Pseudomonas aeruginosa, a non-fermentative, gram-negative rod, is responsible for a wide variety of clinical syndromes in NICU patients, including sepsis, pneumonia, meningitis, diarrhea, conjunctivitis and skin infections. An increased number of infections and colonisations by P. aeruginosa has been observed in the neonatal intensive care unit (NICU) of our university hospital between 2005 and 2007.

Methods

Hand disinfection compliance before and after an educational programme on hand hygiene was evaluated. Identification of microrganisms was performed using conventional methods. Antibiotic susceptibility was evaluated by MIC microdilution. Genotyping was performed by PFGE analysis.

Results

The molecular epidemiology of Pseudomonas aeruginosa in the NICU of the Federico II University hospital (Naples, Italy) and the infection control measures adopted to stop the spreading of P. aeruginosa in the ward were described.

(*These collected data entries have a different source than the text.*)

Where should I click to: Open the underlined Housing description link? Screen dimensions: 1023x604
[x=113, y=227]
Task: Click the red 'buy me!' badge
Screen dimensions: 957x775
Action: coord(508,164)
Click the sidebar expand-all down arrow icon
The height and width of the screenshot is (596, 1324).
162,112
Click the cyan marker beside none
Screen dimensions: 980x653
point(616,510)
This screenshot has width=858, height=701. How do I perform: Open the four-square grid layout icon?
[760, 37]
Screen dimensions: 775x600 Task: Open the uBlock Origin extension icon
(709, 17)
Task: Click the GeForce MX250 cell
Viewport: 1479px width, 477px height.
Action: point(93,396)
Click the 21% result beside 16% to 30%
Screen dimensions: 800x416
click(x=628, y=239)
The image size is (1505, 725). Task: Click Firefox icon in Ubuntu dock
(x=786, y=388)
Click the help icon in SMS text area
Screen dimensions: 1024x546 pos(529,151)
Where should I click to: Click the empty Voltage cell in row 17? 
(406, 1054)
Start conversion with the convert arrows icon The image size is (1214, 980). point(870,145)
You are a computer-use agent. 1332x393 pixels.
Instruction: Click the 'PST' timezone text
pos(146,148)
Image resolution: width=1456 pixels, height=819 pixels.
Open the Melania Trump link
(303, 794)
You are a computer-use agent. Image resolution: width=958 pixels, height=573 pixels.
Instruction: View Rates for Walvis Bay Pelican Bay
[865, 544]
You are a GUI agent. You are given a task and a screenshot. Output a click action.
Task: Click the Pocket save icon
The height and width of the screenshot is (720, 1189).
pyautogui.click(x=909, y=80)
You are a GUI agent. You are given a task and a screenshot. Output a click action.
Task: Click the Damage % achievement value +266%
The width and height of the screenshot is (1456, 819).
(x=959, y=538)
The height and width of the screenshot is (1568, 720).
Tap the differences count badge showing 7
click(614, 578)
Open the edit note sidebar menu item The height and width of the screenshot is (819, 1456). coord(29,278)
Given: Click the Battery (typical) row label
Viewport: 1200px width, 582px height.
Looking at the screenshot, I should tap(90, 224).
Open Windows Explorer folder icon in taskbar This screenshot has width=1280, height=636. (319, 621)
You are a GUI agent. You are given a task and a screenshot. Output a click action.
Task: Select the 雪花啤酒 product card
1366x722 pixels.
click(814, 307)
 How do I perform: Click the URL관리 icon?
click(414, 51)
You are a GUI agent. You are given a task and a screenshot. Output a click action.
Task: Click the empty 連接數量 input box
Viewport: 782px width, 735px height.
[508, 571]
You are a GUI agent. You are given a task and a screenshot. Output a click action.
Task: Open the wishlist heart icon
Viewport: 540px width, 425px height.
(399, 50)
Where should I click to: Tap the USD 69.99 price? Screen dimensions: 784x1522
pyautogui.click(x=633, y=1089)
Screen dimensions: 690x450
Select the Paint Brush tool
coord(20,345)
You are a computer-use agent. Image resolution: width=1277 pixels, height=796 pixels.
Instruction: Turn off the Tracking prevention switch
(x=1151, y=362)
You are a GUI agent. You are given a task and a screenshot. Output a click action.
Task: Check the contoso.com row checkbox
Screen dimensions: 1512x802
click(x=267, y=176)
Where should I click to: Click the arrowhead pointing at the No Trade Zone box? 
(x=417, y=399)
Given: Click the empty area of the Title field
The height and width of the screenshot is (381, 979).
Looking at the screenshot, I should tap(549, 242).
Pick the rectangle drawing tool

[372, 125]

From July 2005 to June 2007, P. aeruginosa was isolated from 135 neonates and caused severe infections in 11 of them. Macrorestriction analysis of clinical isolates from 90 neonates identified 20 distinct genotypes, one major PFGE type (A) being isolated from 48 patients and responsible for 4 infections in 4 of them, four other distinct recurrent genotypes being isolated in 6 to 4 patients. Seven environmental strains were isolated from the hand of a nurse and from three sinks on two occasions, two of these showing PFGE profiles A and G identical to two clinical isolates responsible for infection. The successful control of the outbreak was achieved through implementation of active surveillance of healthcare-associated infections in the ward together with environmental microbiological sampling and an intense educational programme on hand disinfection among the staff members.

Conclusion

P. aeruginosa infections in the NICU were caused by the cross-transmission of an epidemic clone in 4 neonates, and by the selection of sporadic clones in 7 others. An infection control programme that included active surveillance and strict adherence to hand disinfection policies was effective in controlling NICU-acquired infections and colonisations caused by P. aeruginosa.